Image: Helen Lannaghan and Joseph Seelig, co-Directors, London International Mime Festival (LIMF).

 

For nearly fifty years, the end of winter has seen artists slink silently onto the stages of London’s theatres. This is the time of London’s International Mime Festival (LIMF), when dancers, circus performers and physical theatre performers take centre stage.

 

This year, LIMF in its current form comes to a close, as directors Helen Lannaghan and Joseph Seelig make way for new adventures. Ahead of this year’s festival, they answered our questions about the exciting line-up, how the festival encapsulates so much more than the traditional image of mime, and what’s next on the horizon.

 

Kate Wyver: Lots of people don’t really get mime. What would you say to encourage them to try it?

 

Joseph Seelig and Helen Lannaghan: We simply describe it as image-rich performance for an adventurous and curious audience. The people who have discovered the festival love that it flies under the radar - it enjoys a bit of a cult status and most of our shows sell out.
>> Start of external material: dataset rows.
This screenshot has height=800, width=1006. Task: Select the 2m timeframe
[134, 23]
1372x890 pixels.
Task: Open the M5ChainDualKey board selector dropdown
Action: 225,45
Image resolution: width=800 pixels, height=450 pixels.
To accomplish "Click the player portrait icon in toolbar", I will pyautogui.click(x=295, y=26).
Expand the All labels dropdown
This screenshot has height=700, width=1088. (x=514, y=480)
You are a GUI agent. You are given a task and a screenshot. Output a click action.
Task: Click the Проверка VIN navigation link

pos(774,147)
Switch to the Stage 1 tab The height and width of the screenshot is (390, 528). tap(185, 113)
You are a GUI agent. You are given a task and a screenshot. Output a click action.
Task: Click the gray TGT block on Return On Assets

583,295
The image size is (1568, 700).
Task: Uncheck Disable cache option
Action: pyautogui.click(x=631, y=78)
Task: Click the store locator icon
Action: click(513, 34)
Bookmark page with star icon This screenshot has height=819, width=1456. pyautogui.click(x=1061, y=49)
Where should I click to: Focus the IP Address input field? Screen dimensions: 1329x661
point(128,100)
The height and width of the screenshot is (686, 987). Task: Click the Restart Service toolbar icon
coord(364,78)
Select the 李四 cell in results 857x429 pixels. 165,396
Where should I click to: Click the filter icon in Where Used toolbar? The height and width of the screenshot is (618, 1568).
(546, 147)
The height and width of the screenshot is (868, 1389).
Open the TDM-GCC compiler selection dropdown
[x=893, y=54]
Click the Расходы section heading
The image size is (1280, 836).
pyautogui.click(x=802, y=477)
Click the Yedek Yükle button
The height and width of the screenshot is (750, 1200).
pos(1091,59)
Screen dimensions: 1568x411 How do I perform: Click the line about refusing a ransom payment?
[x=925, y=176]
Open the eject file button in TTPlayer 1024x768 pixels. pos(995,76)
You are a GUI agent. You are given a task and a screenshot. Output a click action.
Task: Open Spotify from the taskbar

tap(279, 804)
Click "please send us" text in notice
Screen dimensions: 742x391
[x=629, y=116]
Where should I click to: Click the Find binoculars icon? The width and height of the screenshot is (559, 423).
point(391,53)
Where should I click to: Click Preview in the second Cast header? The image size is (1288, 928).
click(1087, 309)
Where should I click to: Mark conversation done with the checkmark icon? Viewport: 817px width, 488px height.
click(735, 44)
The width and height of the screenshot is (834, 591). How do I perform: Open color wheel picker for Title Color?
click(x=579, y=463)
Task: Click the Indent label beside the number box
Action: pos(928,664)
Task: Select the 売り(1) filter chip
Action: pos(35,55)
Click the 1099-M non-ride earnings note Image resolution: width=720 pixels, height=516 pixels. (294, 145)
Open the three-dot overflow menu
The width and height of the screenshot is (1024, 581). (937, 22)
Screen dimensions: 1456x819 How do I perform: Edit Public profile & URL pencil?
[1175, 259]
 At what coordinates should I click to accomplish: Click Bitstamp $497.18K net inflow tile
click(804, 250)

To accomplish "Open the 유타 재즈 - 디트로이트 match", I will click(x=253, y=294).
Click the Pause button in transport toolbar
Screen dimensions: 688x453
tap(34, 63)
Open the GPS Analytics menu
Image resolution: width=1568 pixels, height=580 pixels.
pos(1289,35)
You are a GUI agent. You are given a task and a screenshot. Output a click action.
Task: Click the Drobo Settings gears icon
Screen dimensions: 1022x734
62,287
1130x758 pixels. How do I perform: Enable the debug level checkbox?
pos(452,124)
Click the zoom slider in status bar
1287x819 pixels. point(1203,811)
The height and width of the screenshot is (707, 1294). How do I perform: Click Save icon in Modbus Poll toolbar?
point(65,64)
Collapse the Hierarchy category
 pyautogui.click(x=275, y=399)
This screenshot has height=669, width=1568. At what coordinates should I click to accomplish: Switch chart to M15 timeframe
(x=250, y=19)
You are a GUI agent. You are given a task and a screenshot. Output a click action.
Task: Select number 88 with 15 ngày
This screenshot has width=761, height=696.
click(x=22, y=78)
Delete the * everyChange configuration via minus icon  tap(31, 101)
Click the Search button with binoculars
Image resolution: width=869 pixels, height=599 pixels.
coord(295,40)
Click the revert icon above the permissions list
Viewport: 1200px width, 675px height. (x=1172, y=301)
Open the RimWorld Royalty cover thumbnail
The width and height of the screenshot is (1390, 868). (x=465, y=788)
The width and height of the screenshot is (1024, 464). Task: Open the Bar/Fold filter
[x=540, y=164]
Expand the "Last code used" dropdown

Our title is historic. 

 

There’s nothing wrong with mime in our opinion, but we haven’t presented any of what people associate with Marcel Marceau since about 1979! Perhaps we should have changed our title but we couldn’t think of a better word, just one word to encapsulate the great big potpourri of physical, visual theatre and essentially wordless theatre that LIMF promotes. You have to tell your friends to forget any prejudices about mime - this is all eye-opening stuff, that mostly defies categorisation, and often gravity.

 

Kate: What has the experience been like of putting together this festival in a time of increasing precarity in the arts?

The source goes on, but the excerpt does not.